This error occurs when your application tries to access a DynamoDB table that doesn't exist, isn't in an ACTIVE state, or is in a different AWS region. The most common causes are typos in the table name, wrong region configuration, or the table still being created.
DynamoDB returns TableNotFoundException when you attempt an operation against a table that either doesn't exist in your current AWS account and region, is still being created (CREATING state), or has been deleted. This is a client-side error that indicates a resource lookup failure rather than an issue with the table's data or permissions. The table name lookup is case-sensitive and must match exactly.
Check your code for any typos in the TableName parameter. DynamoDB table names are case-sensitive, so 'MyTable' is different from 'mytable'. Open the AWS Management Console, go to DynamoDB, and confirm the exact spelling of your table name.
// Wrong - typo in name
await dynamodb.getItem({ TableName: 'UsersTable', Key: {...} });
// Correct - exact match
await dynamodb.getItem({ TableName: 'UsersTable', Key: {...} });DynamoDB tables are region-specific. Ensure your SDK client is configured to use the same region where your table exists. Check the AWS Console to see which region your table is in, then update your SDK configuration.
// Node.js/JavaScript - specify correct region
const dynamodb = new DynamoDBClient({ region: 'us-east-1' });
// Python/Boto3
import boto3
ynamodb = boto3.client('dynamodb', region_name='us-east-1')
// AWS CLI
aws dynamodb list-tables --region us-east-1Use the AWS CLI or Console to confirm the table exists and has ACTIVE status.
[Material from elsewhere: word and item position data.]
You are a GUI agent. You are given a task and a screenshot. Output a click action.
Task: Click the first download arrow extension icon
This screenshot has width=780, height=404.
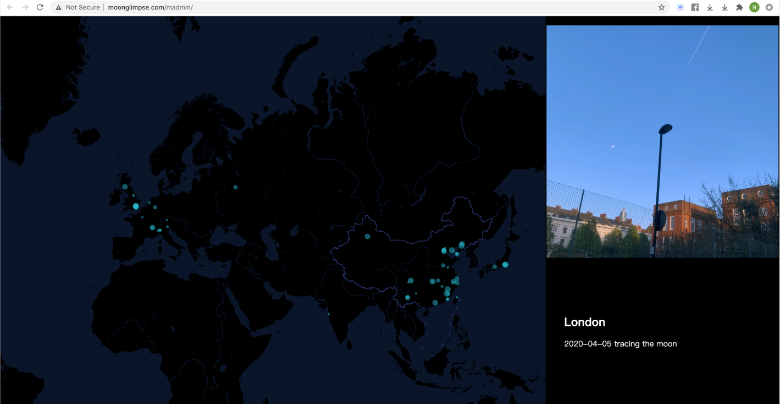(710, 7)
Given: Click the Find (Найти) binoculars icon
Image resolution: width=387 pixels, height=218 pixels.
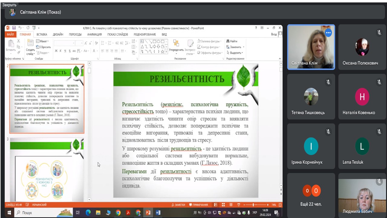Looking at the screenshot, I should (228, 41).
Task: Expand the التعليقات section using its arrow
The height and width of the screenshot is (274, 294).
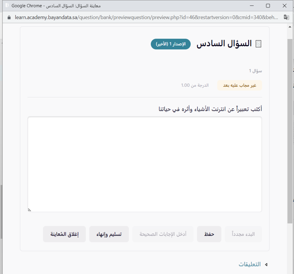Action: point(266,264)

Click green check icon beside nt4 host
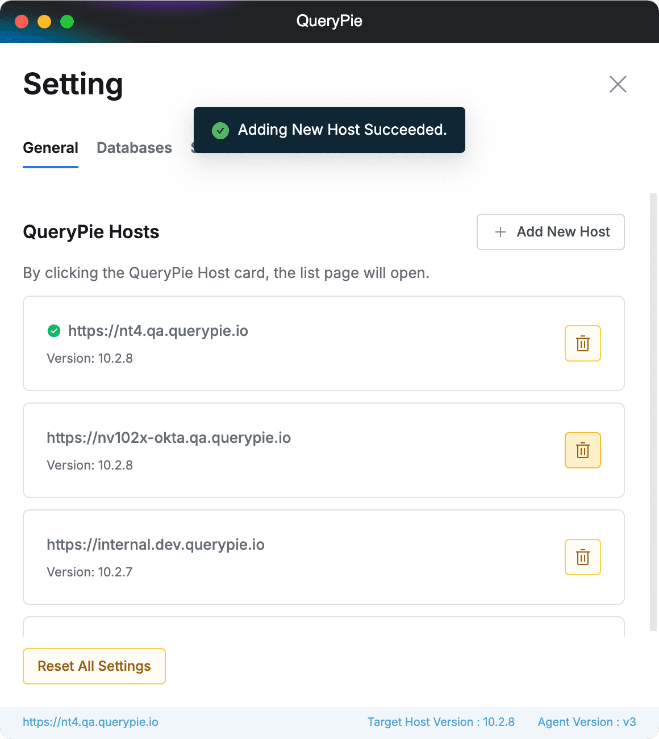[54, 331]
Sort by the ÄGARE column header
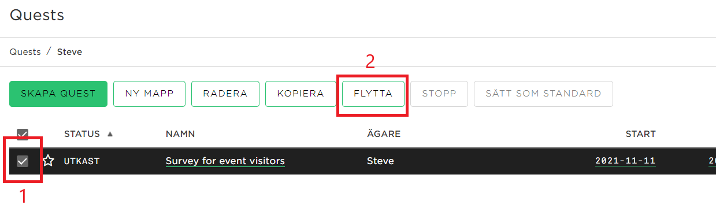This screenshot has height=219, width=716. coord(384,134)
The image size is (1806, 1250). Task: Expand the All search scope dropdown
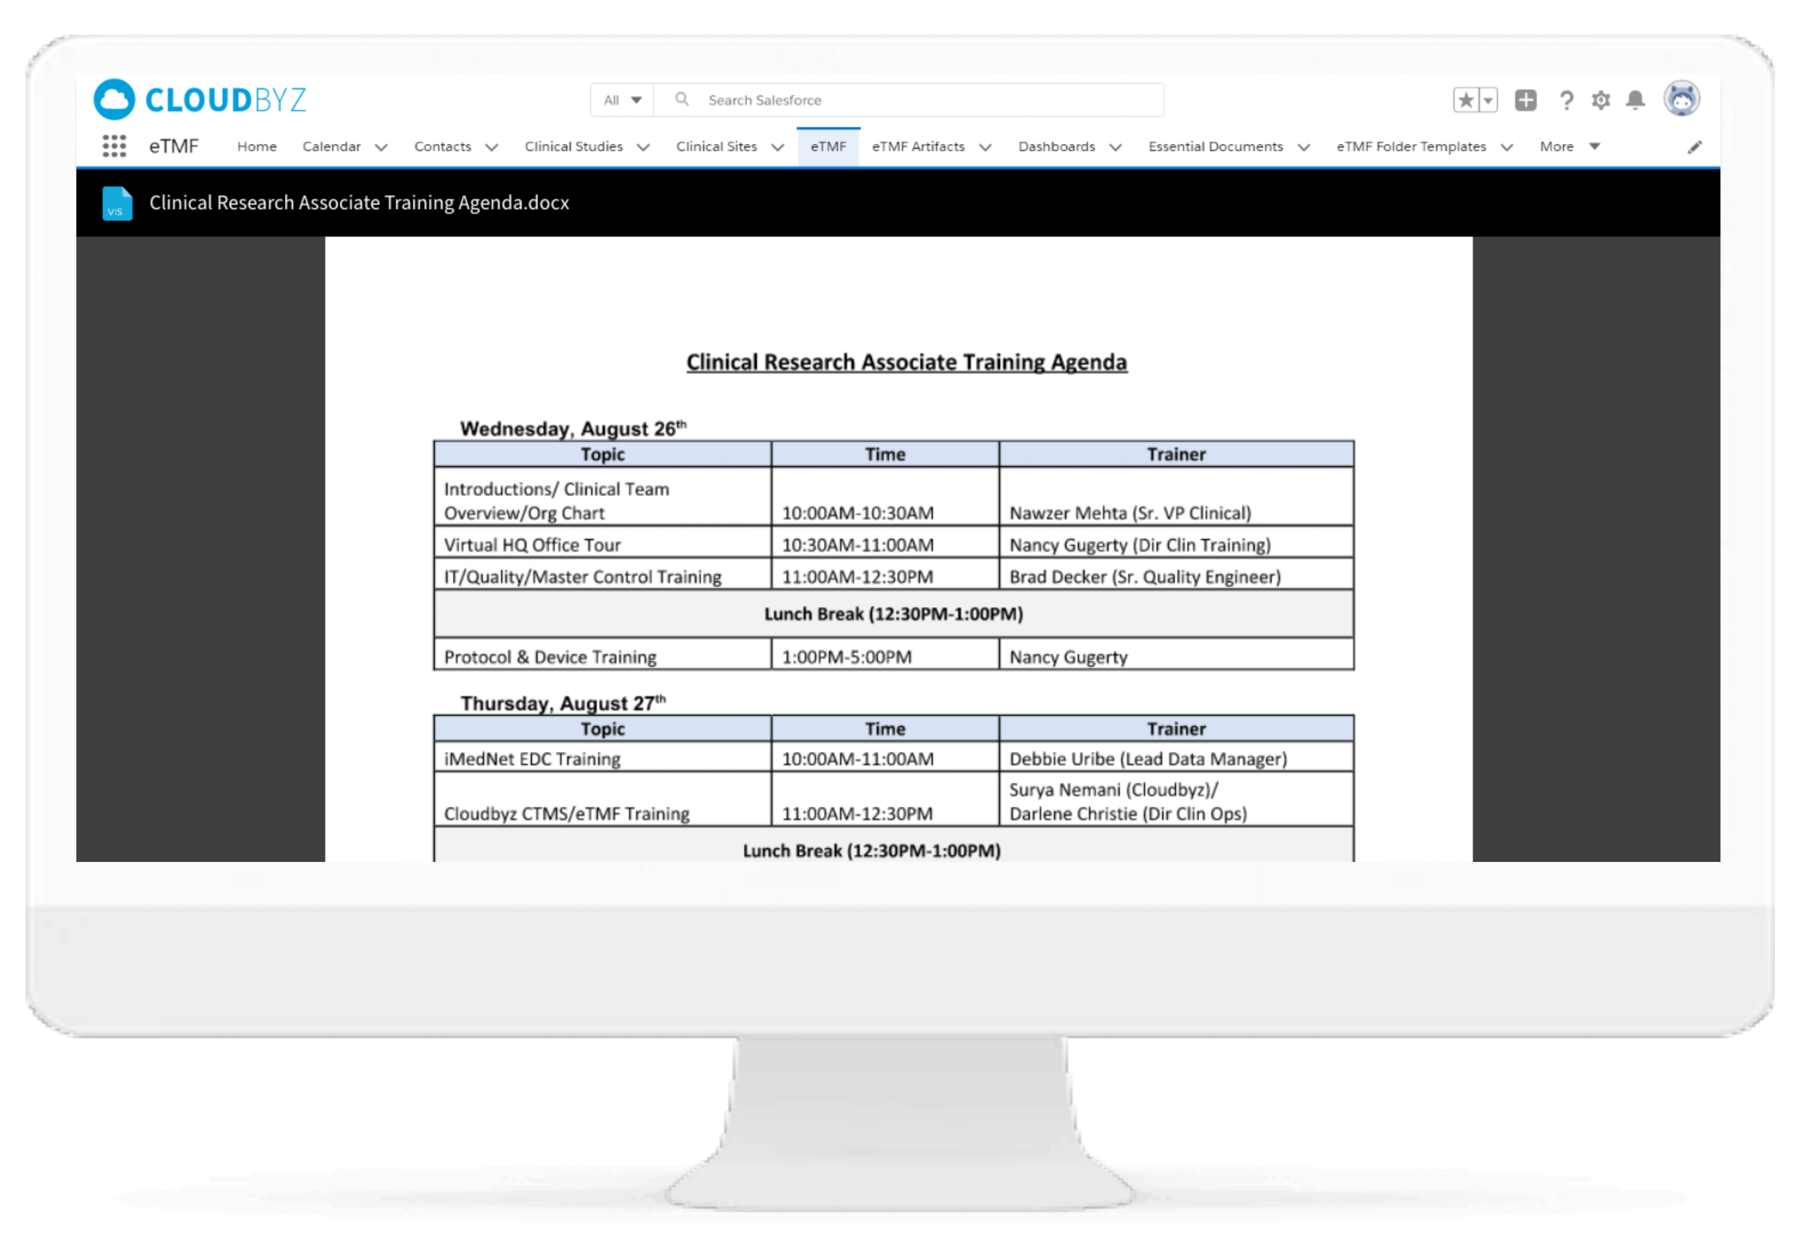pos(622,100)
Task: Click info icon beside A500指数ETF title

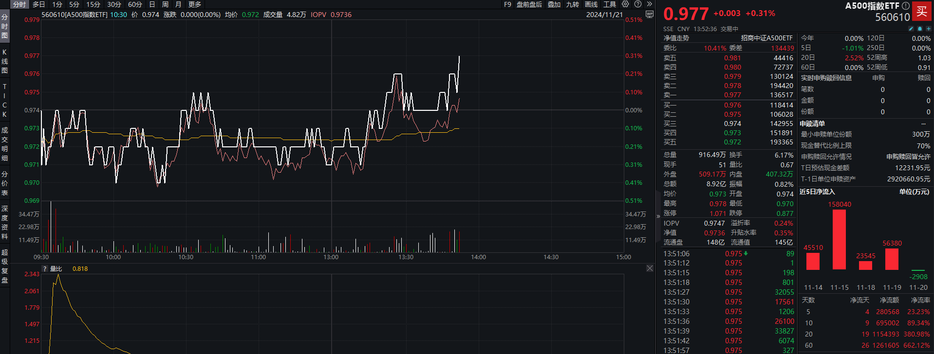Action: (x=905, y=6)
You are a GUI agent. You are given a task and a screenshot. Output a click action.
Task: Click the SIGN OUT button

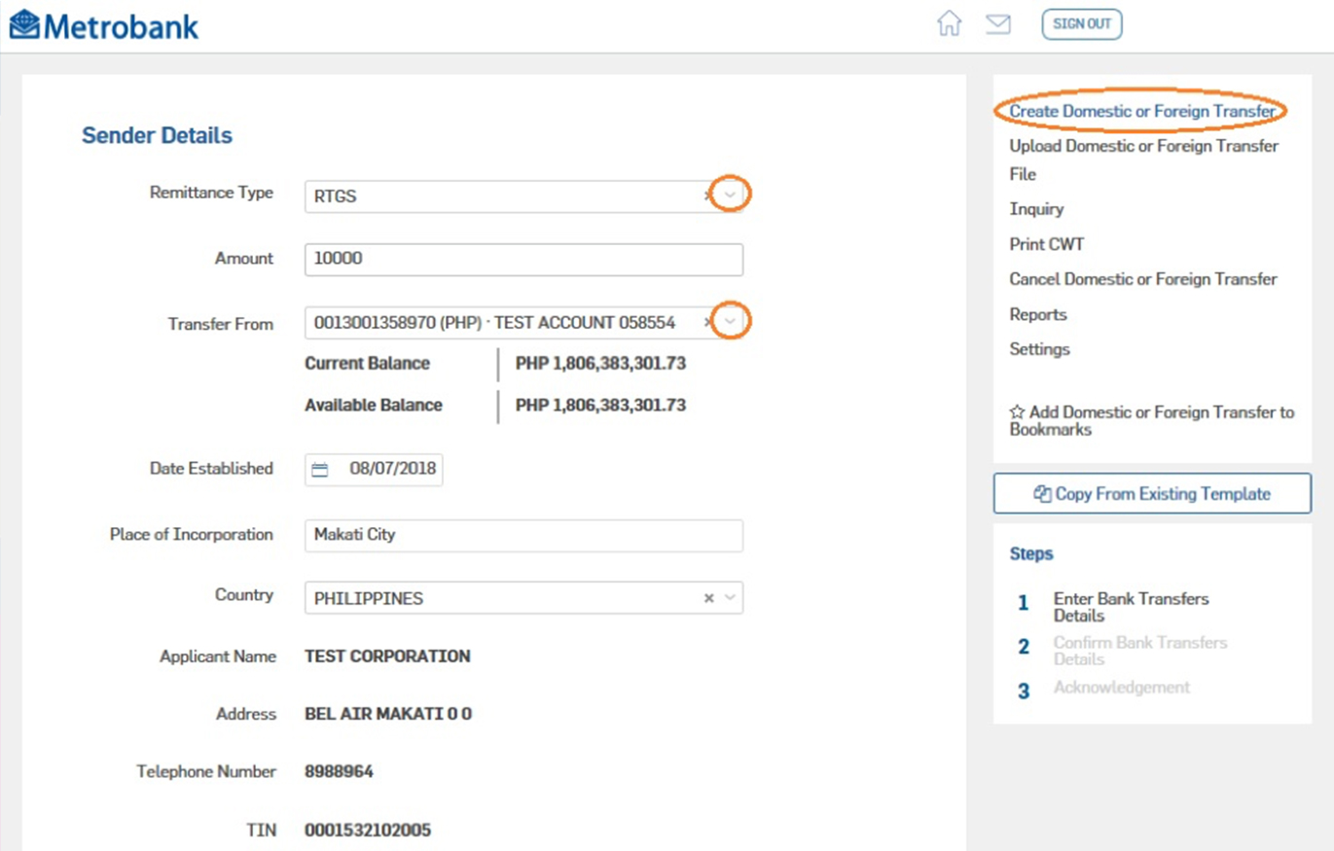coord(1081,24)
If the table is in CREATING state, wait until it transitions to ACTIVE before accessing it.
# AWS CLI - describe table to check status
aws dynamodb describe-table --table-name UsersTable --region us-east-1
# AWS CLI - list all tables
aws dynamodb list-tables --region us-east-1In the output, look for "TableStatus": "ACTIVE". If it shows CREATING or DELETING, wait for the operation to complete.
If you're using Infrastructure as Code, verify that your CloudFormation stack or Terraform apply has completed successfully. Tables may take 10-30 seconds to reach ACTIVE state after creation.
# CloudFormation - check stack status
aws cloudformation describe-stacks --stack-name my-dynamodb-stack
# Terraform - check apply status
terraform apply # and wait for completion
terraform state show aws_dynamodb_table.my_tableIf you're developing locally with DynamoDB Local, ensure the local instance is running and accessible. The default endpoint is http://localhost:8000.
# Start DynamoDB Local (Java must be installed)
java -Djava.library.path=./DynamoDBLocal_lib -jar DynamoDBLocal.jar
# Configure SDK to use local endpoint
const dynamodb = new DynamoDBClient({
region: 'local',
endpoint: 'http://localhost:8000',
credentials: {
accessKeyId: 'local',
secretAccessKey: 'local',
},
});Ensure the IAM user, role, or service has permissions to describe and access the table. The principal needs at least dynamodb:DescribeTable and the specific operation permissions (e.g., dynamodb:GetItem).
{
"Version": "2012-10-17",
"Statement": [
{
"Effect": "Allow",
"Action": [
"dynamodb:GetItem",
"dynamodb:PutItem",
"dynamodb:DescribeTable"
],
"Resource": "arn:aws:dynamodb:us-east-1:123456789012:table/UsersTable"
}
]
}Always wrap DynamoDB operations in try-catch blocks to handle TableNotFoundException gracefully. This helps you identify configuration issues early.
// Node.js - catching TableNotFoundException
try {
const response = await dynamodb.getItem({
TableName: 'UsersTable',
Key: { id: { S: '123' } },
});
} catch (error) {
if (error.name === 'ResourceNotFoundException' || error.name === 'TableNotFoundException') {
console.error('Table does not exist or is not ready yet');
} else {
throw error;
}
}
// Python - catching TableNotFoundException
try:
response = dynamodb.get_item(TableName='UsersTable', Key={'id': {'S': '123'}})
except dynamodb.exceptions.TableNotFoundException:
print('Table does not exist or is not ready yet')DynamoDB table creation is asynchronous - it can take 10-30 seconds for a newly created table to reach ACTIVE status. Always implement exponential backoff retry logic when accessing newly created tables. AWS SDKs handle some retries automatically, but you may need custom logic for table creation followed by immediate access. Global Tables use a different creation model than standard tables - when creating a global table, AWS automatically creates replicas in other regions, which takes longer. When using DynamoDB Local for development, remember that each table namespace is separate from AWS-hosted DynamoDB, so tables created locally won't exist in production unless explicitly created there. Cross-account access to DynamoDB requires additional IAM trust relationships and resource-based policies beyond standard table permissions.